Convert the part of the material that opens with the line containing "You are a computer-use" and runs through the end into a Markdown table with the columns "Row" and "Line," one numbered row per line, skipping blank lines and leaving out the pictures.
[start AVAILABLE DATA]
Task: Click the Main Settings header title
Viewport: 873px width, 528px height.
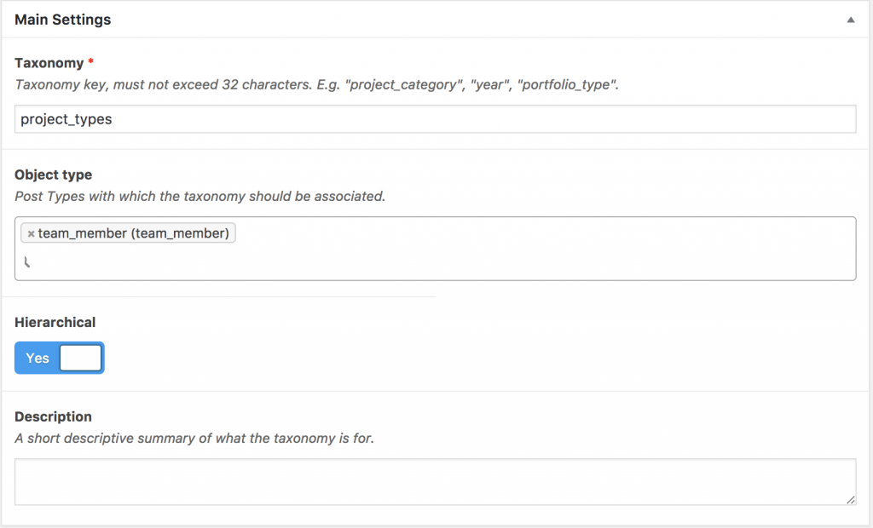Action: 62,20
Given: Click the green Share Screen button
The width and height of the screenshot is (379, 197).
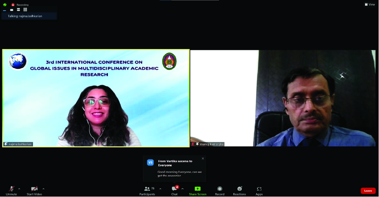Looking at the screenshot, I should click(x=198, y=190).
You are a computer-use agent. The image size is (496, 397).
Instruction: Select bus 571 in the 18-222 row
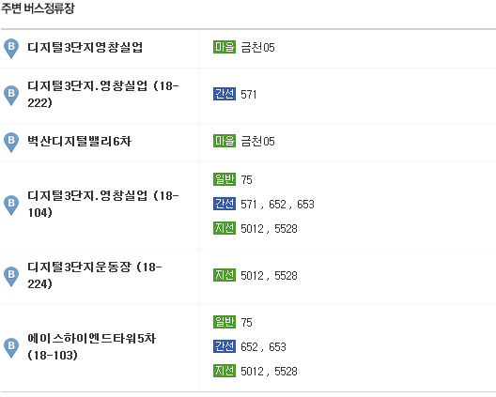(249, 95)
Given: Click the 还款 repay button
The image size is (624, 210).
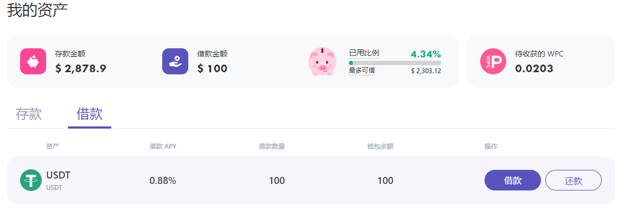Looking at the screenshot, I should [574, 180].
[end AVAILABLE DATA]
__SOLUTION TO THIS EXERCISE__
| Row | Line |
|---|---|
| 1 | You are a computer-use agent. The image size is (496, 397). |
| 2 | Instruction: Select bus 571 in the 18-222 row |
| 3 | (249, 95) |
| 4 | Given: Click the 还款 repay button |
| 5 | The image size is (624, 210). |
| 6 | Looking at the screenshot, I should [574, 180]. |